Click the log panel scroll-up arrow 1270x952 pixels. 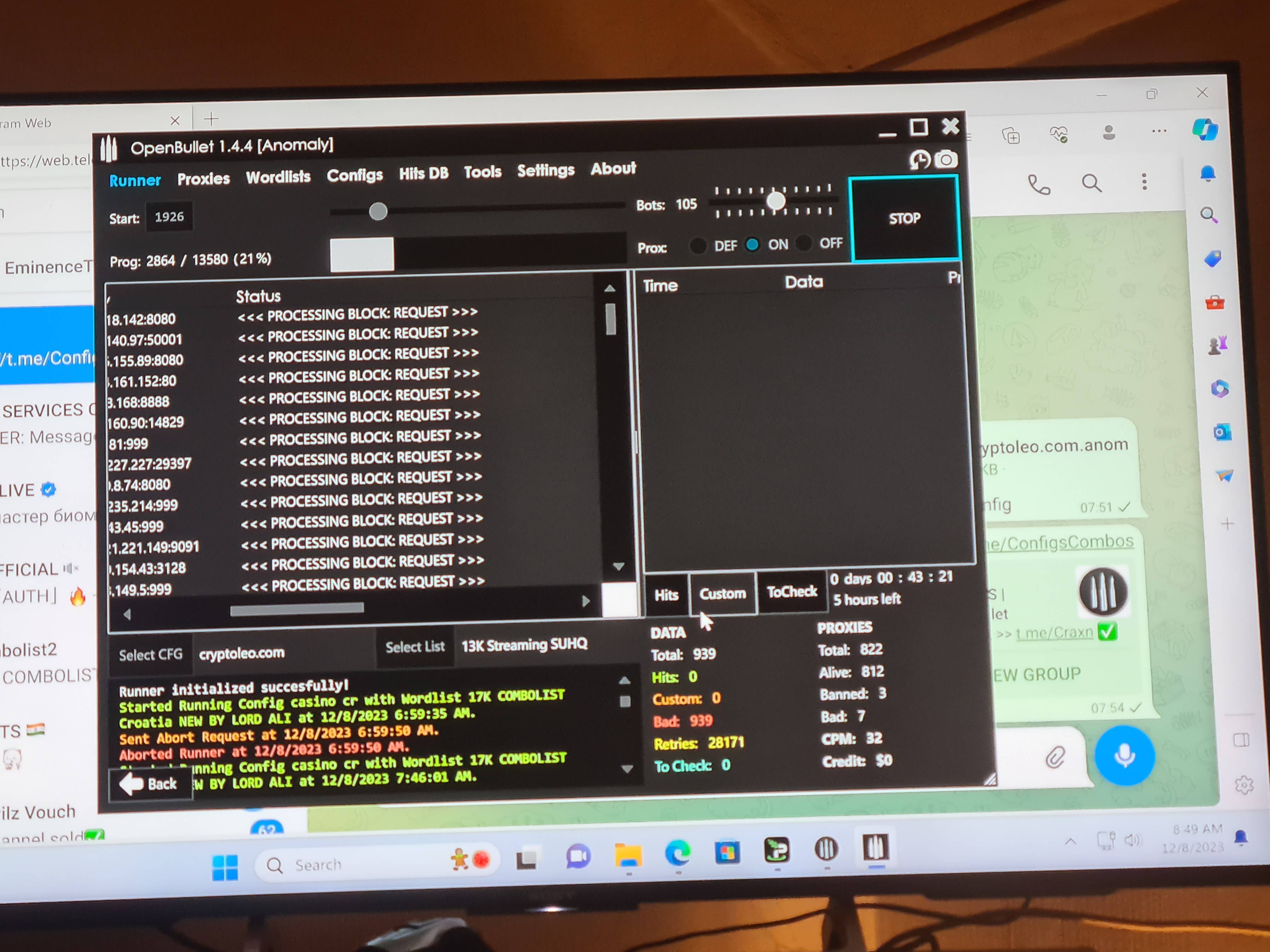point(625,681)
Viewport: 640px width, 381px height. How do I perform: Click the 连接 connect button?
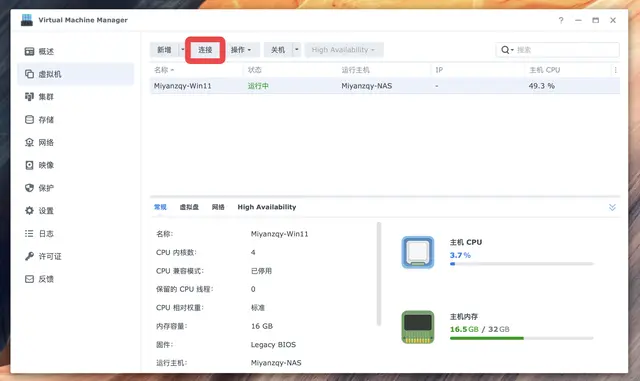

_ _ _

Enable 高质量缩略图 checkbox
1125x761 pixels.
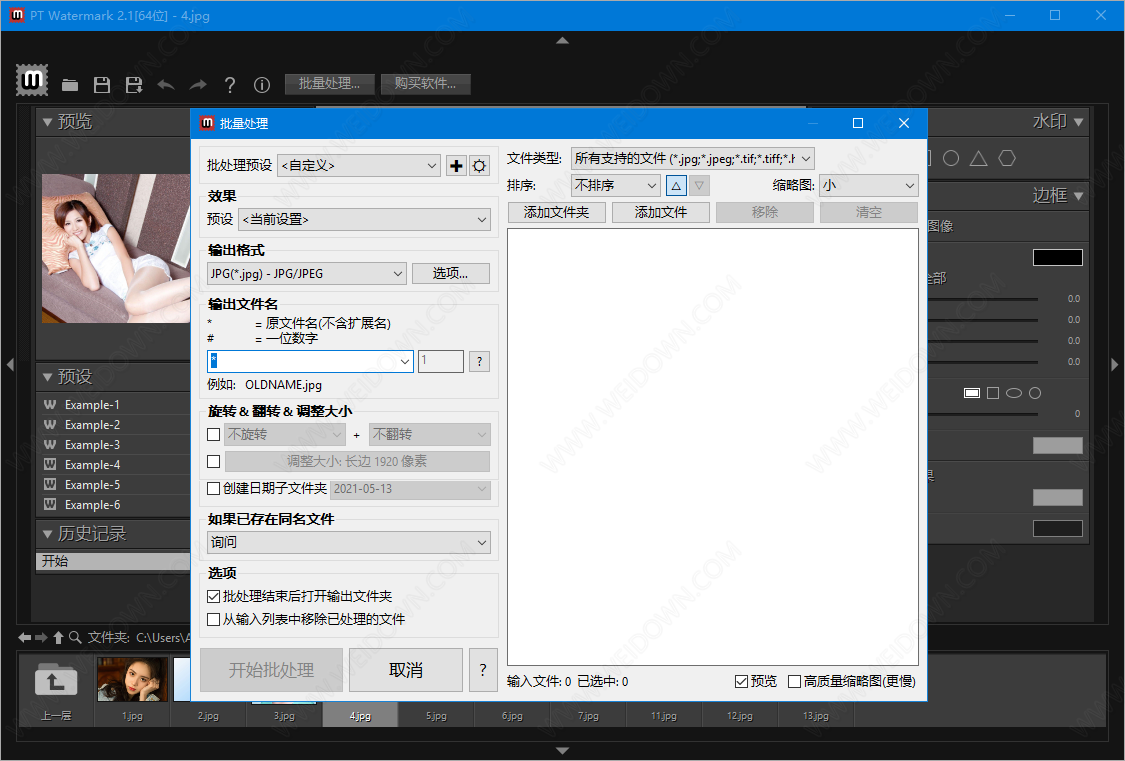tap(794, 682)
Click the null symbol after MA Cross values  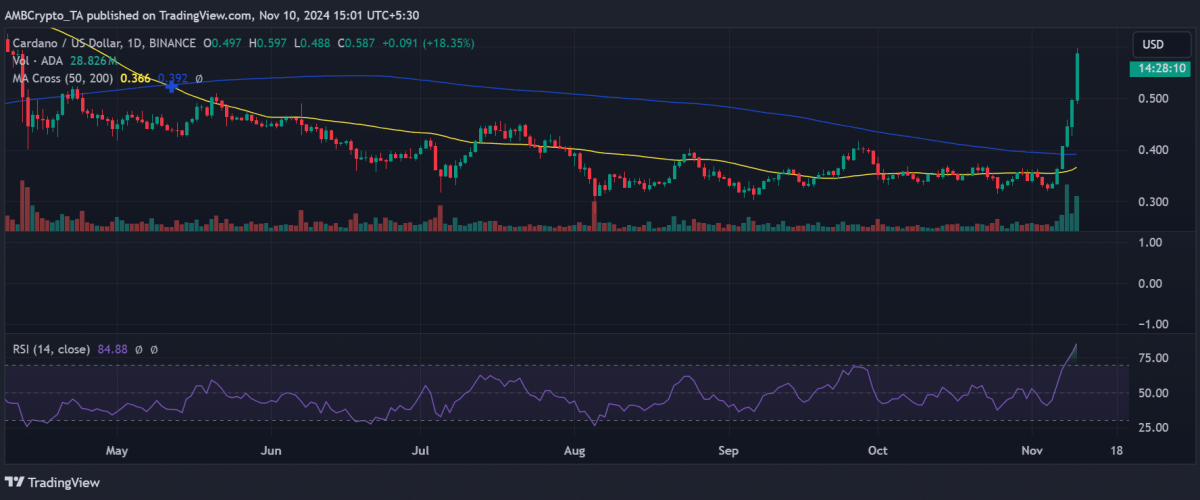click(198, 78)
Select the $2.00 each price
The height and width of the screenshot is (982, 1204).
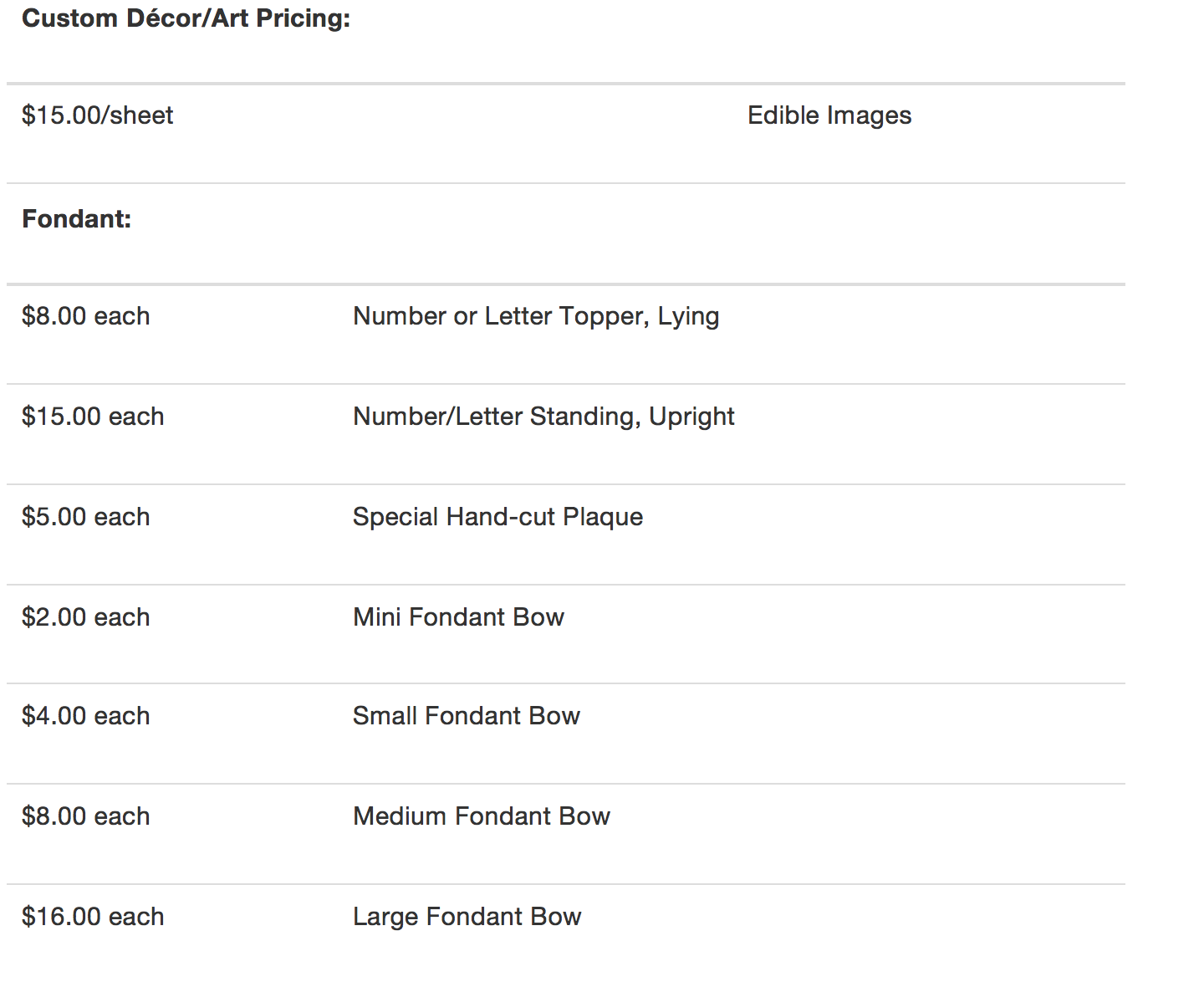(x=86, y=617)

_ _ _

- **题目要求**:
从含有“Select the $2.00 each price”的那一行开始，到含有“(x=86, y=617)”的那一行结束，把这几行改写一遍：将“price”换成“cost”，其他内容保持不变，图片不要写进答案里。

- **练习结果**:
Select the $2.00 each cost
The height and width of the screenshot is (982, 1204).
(x=86, y=617)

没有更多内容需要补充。